## Your instructions:
Transcribe, word for word and with nothing extra, the line containing "Task: Click the 100 % battery value" and each line that comes after it in the entries.

═════ Extracted information ═════

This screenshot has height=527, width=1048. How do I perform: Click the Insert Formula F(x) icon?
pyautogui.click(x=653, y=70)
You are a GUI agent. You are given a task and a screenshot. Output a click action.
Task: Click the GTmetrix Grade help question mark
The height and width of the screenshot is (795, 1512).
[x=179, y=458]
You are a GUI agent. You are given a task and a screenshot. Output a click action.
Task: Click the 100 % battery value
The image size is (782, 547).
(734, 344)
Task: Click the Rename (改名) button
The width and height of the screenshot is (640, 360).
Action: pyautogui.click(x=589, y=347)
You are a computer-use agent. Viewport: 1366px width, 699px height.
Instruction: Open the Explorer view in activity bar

═════

## Solution to this task:
Task: Click the 100 % battery value
The image size is (782, 547).
(734, 344)
Task: Click the Rename (改名) button
The width and height of the screenshot is (640, 360).
Action: pyautogui.click(x=589, y=347)
You are a computer-use agent. Viewport: 1366px width, 699px height.
Instruction: Open the Explorer view in activity bar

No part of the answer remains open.